Nigel however could not hang up his laurels. Not quite. For significant parts of both of the major parties were and still are, against Brexit. Parliament became a circus. The most ashamed of it I have ever been. So Nigel in 2019 had an answer for our domestic politics: the Brexit Party. It stood in 2019 and looked like gaining some seats. On the other hand Labour who were vehemently against Brexit and might have won an election if Nigel Farage had not caved to Big Boris Johnson’s promises: if Brexit party would step aside and not split pro Brexit votes on behalf of the Tories. They were more likely after all to win actual seats.

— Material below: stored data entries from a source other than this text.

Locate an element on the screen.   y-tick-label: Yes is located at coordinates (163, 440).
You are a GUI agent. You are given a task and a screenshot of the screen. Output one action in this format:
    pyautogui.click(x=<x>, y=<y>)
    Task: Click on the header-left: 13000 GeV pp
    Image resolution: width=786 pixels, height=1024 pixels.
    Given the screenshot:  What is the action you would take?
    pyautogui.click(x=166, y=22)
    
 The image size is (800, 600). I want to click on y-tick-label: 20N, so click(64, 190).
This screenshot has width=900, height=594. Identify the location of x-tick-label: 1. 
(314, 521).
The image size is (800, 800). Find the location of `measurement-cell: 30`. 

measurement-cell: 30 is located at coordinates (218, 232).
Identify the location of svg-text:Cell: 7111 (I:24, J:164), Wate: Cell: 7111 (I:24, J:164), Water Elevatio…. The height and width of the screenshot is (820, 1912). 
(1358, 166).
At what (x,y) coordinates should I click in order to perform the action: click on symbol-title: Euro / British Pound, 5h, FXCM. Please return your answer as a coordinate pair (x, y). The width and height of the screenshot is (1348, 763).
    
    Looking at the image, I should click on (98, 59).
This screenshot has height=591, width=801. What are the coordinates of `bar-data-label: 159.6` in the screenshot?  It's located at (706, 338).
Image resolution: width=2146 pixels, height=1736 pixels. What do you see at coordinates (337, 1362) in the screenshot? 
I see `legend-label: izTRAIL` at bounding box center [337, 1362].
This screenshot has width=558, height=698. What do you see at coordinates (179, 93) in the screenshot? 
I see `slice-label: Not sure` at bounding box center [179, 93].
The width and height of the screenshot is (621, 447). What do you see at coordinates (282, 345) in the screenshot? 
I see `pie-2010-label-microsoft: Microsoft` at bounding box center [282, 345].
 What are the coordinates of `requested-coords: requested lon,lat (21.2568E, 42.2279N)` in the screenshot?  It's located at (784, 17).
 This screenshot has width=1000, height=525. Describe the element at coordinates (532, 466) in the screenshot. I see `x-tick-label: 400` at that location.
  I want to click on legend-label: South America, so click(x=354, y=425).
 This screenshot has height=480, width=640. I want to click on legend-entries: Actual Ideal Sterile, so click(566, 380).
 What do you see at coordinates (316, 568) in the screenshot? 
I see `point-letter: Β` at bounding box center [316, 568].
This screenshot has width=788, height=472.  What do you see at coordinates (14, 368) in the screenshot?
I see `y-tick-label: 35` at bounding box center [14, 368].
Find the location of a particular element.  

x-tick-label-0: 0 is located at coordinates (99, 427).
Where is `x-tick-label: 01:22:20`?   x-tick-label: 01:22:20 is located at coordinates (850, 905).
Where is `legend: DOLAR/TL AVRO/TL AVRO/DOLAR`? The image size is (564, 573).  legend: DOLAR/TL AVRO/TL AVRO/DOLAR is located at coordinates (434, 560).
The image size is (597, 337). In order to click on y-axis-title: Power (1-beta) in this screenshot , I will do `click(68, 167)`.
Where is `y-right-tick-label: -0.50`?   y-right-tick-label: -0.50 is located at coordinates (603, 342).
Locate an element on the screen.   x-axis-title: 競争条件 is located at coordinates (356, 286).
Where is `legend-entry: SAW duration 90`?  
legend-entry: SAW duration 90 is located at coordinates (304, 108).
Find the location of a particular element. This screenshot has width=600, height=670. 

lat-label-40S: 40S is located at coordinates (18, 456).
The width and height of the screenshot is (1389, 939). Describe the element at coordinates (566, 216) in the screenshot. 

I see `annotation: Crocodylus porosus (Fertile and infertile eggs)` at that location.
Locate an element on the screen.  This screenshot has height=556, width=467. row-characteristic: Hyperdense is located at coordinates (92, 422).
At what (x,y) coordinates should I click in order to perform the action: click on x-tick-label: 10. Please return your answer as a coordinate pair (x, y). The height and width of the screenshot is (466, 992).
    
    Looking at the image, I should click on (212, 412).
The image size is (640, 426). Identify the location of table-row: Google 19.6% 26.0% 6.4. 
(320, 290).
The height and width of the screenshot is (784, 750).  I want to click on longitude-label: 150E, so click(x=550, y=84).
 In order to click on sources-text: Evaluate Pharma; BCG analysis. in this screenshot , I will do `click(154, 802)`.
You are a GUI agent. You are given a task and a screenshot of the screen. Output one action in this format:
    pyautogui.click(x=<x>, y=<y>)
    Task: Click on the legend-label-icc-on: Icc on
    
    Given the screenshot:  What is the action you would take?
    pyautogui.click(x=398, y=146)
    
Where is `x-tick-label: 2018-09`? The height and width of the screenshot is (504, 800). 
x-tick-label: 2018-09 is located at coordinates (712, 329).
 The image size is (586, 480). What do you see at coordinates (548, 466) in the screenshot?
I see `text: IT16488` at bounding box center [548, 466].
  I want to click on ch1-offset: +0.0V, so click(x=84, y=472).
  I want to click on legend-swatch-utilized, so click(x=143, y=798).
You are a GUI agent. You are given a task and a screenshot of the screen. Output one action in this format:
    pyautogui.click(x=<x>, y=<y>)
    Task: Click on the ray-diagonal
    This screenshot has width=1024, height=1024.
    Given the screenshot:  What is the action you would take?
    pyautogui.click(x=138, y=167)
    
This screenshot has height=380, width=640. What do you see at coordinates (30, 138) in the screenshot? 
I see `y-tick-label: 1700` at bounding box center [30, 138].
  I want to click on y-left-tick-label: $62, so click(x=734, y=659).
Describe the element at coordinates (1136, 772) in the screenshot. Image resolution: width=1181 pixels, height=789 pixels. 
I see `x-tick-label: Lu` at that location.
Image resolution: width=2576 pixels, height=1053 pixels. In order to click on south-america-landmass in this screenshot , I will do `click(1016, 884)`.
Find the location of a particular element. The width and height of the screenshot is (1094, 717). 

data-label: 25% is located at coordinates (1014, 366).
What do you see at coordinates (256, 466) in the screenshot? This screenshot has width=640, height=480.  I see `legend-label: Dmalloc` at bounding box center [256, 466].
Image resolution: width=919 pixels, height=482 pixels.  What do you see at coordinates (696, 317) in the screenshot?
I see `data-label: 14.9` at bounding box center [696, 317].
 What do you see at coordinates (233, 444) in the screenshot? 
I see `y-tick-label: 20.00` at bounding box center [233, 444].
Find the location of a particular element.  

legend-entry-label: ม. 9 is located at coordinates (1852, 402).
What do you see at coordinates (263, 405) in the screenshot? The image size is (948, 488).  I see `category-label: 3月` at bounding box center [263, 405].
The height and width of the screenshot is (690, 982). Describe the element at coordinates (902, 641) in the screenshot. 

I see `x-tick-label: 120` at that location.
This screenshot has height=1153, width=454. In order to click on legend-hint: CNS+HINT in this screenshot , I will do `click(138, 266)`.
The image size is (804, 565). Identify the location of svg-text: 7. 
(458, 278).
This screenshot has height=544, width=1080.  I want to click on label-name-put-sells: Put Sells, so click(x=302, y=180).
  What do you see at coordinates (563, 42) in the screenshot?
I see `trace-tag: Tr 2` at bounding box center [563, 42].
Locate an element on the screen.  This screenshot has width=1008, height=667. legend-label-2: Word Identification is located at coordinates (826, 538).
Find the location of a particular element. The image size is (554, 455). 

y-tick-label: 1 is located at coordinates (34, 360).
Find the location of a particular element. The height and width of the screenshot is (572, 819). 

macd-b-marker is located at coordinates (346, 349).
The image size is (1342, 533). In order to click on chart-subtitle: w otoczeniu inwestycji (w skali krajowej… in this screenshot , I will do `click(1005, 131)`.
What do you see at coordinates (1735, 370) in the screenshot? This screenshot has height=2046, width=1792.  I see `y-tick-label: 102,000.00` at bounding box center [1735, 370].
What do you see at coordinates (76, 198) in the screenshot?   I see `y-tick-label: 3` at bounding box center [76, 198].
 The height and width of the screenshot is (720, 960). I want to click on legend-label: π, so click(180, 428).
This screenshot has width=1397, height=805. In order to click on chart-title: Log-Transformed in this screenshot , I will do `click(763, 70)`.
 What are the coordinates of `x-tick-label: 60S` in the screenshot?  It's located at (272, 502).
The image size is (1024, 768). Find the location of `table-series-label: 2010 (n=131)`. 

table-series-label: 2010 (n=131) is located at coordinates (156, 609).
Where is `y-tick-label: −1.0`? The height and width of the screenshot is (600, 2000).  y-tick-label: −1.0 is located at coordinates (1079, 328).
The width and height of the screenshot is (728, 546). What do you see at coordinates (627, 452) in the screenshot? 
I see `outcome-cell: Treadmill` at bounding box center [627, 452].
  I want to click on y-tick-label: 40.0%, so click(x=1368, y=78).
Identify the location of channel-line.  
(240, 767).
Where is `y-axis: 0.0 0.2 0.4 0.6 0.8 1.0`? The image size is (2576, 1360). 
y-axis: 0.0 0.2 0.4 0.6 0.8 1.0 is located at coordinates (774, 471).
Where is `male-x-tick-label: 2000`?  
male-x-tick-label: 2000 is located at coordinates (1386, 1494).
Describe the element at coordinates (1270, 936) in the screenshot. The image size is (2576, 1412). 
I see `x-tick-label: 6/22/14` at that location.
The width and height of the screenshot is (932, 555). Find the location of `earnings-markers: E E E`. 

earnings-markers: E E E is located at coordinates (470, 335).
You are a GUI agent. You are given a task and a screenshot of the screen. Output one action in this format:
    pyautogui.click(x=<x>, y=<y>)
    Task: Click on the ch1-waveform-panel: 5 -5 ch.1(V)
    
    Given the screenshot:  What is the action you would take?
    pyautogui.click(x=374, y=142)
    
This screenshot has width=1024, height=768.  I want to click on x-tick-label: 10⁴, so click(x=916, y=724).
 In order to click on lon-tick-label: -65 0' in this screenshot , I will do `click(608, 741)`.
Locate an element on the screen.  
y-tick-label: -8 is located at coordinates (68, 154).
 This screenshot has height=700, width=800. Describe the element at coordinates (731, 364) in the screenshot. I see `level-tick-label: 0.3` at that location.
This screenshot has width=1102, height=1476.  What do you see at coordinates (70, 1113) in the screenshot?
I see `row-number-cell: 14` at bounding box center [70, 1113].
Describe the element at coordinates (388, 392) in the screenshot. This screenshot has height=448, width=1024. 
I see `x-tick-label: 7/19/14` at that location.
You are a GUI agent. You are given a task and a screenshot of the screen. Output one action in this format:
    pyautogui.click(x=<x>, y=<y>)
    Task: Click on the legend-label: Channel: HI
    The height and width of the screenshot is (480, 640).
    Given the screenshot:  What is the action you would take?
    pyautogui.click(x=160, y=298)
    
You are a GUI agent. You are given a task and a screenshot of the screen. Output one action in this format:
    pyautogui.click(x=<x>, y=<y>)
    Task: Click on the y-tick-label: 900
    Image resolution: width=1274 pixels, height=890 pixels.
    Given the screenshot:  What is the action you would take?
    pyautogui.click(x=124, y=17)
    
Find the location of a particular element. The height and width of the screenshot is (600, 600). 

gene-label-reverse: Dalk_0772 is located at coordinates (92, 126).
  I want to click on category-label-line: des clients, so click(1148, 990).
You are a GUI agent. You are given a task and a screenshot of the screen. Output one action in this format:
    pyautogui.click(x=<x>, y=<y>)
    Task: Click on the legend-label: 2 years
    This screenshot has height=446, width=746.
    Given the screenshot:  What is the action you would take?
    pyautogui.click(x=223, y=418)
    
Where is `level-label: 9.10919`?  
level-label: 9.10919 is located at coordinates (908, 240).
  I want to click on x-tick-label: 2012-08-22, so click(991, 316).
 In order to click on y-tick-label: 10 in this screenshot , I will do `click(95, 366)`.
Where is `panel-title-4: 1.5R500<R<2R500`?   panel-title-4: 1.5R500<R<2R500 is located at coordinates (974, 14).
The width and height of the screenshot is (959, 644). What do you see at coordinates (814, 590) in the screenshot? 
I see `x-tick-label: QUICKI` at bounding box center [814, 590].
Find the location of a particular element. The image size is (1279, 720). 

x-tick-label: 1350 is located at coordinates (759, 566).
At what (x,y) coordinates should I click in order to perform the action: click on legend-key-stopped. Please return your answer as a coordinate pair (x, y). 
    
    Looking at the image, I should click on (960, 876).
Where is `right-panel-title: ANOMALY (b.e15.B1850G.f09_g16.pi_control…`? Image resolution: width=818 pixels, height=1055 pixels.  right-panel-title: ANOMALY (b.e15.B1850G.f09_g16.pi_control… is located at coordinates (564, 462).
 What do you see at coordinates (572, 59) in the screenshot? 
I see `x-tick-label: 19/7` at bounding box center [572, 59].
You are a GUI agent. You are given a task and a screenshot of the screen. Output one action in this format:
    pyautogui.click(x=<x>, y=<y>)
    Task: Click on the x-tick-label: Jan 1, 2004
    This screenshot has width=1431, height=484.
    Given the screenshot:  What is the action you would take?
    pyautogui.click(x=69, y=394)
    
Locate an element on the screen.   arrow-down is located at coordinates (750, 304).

So Nigel caved in. We got Boris due to Nigel Farage. I remember that coming as yet another surprise to me. I expected his party to see it through on principle. They were unequivocally the Brexit party. Yet Nigel gave way. The Brexit party faded almost over night with just a core left.
This core rebranded itself the Reform Party. All through the Pandemic years and afterwards Richard Tice and a few stalwart believers campaigned for the Reform party in a constituency not far from mine (Hartlepool). I had no idea that in fact, our Nigel was a shareholder as it were. Whilst he spent the next few years on GB news and doing his stuff the Reform party slogged away at building membership etc.
So last year in 2024 General Election the Reform party looked good in the polls and were expected to probably get a seat or two. Richard Tice managed to persuade the Totem ( for that is now what Nigel Farage has become in my opinion) to stand at the last moment. I was surprised once again! I actually thought Reform’s future was to do without their Totem. To build, and build, and use Nigel as a cudgel on occasions. A reminder of the good old days!
He is back. Elected for the first time to Parliament. The Reform party is now on the map. For me this past week has raised the inevitable question in my mind; what is their philosophy? What are their political principles? This spat between Totemic Farage and Mr Lowe has made me curious. It is time to look into them more.
Last year I read the Party manifestos in the run up to the General Election. I reported to my subscribers here on SubStack. Actually that I was singularly unimpressed and in fact worried by Labours manifesto. The Tories contribution was a brick with a parachute over the River Thames: outcome assured.
I only read Reforms manifesto in a cursory way and did write about what I found as I was not expecting much and besides they were still just Tory Lite it seemed to me. So, now that this spat has made me curious….lets take a look…..
Thanks for bearing with me! I think I will write again soon about Reform and policies. If any.
Blessed be and have a good week looking at the unfurling joys of Spring in the Northern Hemisphere and the mellow golds of Autumn colours in the Southern Hemisphere!
Probably a lot healthier pastime than bru ha ha of politics!
Yours,
Syre Byrd
You seem a bit undecided about a lot of political issues. Maybe you should branch out and choose something to believe in. Good luck.